そして、捨てたはずの我が子を育てているうちに、母として人として成長していくソヨン。母性は育つものです。ソヨンは赤ちゃんにミルクを与えていました。整った環境では生めなかったため、ストレスで母乳が出なかったのかと思います。そこへ名乗りをあげた「母」は、実子を亡くしてすぐのため、ソヨンの子に母乳をあげたいと言う。その姿を見て、ソヨンはこの人に自分の子を託したいと思ったんじゃないかな?
私は母乳信仰ではなく、出なければミルクでいいと思っています。でもね、赤ちゃんにおっぱいって、無敵なんですよ。空腹を満たし、不安を解消し、寝かしつけの時にも大活躍。

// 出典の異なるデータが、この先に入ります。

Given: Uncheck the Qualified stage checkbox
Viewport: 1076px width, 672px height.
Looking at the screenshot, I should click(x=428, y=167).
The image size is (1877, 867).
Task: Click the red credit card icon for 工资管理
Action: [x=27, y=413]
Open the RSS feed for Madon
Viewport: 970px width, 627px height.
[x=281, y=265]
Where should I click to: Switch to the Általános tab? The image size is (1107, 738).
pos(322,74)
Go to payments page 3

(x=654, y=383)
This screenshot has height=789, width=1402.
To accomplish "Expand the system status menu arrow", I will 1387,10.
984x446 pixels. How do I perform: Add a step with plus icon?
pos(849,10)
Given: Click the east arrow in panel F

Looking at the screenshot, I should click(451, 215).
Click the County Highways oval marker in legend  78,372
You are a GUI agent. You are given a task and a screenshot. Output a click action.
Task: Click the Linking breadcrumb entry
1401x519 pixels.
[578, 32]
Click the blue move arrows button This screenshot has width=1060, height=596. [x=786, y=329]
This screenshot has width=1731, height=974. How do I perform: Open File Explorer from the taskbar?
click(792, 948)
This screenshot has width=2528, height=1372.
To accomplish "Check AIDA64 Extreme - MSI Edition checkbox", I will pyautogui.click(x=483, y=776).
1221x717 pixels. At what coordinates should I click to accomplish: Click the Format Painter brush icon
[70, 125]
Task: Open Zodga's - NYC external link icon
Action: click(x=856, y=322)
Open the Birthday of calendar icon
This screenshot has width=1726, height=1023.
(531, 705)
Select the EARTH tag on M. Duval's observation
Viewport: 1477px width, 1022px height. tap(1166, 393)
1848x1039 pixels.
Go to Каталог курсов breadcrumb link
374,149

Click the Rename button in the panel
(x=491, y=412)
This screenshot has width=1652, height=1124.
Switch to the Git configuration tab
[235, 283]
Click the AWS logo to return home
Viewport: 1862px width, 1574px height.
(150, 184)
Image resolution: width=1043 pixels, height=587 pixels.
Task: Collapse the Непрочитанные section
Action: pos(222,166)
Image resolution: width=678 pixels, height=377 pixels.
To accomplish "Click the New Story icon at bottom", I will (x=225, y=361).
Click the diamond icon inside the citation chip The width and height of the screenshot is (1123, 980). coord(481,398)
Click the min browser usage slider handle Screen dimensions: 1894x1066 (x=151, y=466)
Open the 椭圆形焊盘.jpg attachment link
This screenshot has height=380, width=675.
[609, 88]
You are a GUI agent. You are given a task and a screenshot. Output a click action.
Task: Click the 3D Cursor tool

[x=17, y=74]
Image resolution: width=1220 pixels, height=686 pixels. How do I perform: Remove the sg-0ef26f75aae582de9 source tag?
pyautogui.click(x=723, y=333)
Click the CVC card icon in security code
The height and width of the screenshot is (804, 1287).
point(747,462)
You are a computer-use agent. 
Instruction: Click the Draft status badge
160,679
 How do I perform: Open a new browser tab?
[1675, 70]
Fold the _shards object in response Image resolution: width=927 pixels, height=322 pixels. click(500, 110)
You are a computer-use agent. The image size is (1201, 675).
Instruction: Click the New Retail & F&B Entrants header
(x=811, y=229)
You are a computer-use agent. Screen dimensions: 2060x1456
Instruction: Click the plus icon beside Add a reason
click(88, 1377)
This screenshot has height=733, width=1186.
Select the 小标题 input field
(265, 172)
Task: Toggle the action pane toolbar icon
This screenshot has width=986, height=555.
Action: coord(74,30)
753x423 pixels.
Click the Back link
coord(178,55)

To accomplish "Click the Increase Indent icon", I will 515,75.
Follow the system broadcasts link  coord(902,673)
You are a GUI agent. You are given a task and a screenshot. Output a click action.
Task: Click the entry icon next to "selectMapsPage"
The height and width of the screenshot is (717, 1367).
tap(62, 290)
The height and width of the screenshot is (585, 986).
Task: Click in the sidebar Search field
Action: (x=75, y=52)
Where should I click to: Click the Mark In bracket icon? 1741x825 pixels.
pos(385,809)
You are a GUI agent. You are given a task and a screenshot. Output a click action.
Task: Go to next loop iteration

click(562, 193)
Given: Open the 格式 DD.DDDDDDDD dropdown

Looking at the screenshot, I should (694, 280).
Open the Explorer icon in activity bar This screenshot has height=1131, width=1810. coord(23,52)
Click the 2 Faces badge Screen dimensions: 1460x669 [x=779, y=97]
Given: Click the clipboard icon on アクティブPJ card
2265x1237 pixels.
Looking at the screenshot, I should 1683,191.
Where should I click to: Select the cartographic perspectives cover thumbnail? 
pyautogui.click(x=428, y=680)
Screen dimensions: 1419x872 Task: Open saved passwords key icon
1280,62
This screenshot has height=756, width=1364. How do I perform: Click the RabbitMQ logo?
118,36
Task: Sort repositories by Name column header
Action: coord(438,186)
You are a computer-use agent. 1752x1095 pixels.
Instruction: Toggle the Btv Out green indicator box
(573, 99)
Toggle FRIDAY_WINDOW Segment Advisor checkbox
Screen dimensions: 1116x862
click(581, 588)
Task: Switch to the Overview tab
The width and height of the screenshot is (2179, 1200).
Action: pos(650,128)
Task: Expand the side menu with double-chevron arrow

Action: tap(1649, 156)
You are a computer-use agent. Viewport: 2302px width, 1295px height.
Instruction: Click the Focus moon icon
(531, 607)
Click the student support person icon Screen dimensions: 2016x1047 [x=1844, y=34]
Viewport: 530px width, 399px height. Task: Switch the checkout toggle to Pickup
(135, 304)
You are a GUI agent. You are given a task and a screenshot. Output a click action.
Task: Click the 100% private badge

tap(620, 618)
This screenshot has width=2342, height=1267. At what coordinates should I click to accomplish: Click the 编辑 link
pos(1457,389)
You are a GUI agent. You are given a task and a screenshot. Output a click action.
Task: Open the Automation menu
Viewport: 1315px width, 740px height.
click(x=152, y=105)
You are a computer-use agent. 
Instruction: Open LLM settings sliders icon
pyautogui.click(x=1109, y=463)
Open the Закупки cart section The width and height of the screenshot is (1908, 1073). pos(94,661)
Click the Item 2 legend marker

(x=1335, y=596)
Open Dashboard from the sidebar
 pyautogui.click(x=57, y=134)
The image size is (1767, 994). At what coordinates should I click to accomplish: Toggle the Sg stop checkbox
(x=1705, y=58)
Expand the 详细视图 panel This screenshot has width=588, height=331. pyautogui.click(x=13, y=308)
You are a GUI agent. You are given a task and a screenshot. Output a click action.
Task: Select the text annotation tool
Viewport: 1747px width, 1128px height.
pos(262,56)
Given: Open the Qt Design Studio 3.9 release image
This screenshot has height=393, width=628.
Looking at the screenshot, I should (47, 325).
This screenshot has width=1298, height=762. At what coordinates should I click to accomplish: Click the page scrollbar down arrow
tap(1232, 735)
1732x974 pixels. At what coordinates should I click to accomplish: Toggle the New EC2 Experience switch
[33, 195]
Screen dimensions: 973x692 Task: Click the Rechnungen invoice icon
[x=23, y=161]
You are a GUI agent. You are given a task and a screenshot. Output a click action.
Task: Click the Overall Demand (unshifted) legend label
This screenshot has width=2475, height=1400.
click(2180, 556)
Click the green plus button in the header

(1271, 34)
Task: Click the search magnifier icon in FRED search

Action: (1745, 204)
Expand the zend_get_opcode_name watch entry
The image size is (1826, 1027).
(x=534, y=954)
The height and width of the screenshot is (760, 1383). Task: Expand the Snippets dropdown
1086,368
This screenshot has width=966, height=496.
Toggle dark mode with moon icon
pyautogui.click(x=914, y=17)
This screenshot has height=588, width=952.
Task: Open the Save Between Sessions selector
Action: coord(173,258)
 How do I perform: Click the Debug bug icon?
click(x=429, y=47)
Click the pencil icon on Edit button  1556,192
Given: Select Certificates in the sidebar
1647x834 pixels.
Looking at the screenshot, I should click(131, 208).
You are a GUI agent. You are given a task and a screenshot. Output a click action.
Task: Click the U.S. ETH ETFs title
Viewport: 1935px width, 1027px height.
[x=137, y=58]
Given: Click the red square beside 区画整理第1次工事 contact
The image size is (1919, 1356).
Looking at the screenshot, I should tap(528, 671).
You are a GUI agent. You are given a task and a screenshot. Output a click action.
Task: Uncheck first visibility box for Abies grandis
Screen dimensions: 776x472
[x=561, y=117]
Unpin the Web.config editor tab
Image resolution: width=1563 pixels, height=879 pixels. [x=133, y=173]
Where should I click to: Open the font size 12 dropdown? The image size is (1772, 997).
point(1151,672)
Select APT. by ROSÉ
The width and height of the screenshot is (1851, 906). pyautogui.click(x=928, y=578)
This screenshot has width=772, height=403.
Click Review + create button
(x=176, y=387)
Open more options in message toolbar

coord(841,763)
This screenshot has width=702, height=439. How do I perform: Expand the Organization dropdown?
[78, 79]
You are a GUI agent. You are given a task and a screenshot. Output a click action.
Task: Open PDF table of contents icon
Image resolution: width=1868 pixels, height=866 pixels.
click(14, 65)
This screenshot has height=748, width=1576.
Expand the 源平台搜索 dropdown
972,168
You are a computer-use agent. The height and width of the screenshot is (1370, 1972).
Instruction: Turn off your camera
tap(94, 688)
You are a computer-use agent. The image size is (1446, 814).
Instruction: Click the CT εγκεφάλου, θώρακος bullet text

自分の子に、そういう体験をして欲しいと思ったんじゃないかな。寂しげなソヨンの横顔を見て、そう感じました。
ぺ・ドゥナ、いい感じにやさぐれて老けてたなぁ。あの疲れた感じは、仕事だけではなく、不妊治療に時間とお金を費やし、諦めた直後だった気がする。だから赤ちゃんの売買が許せなかったのかと思います。
子を思う母と、永遠に母を追う子供。そして母になる事を切望し諦めた女。母性を描いて振り回されず、誠実に深々と描けていた事で、今回はバカスカある失点より、そちらが残り、後味の良い鑑賞でした。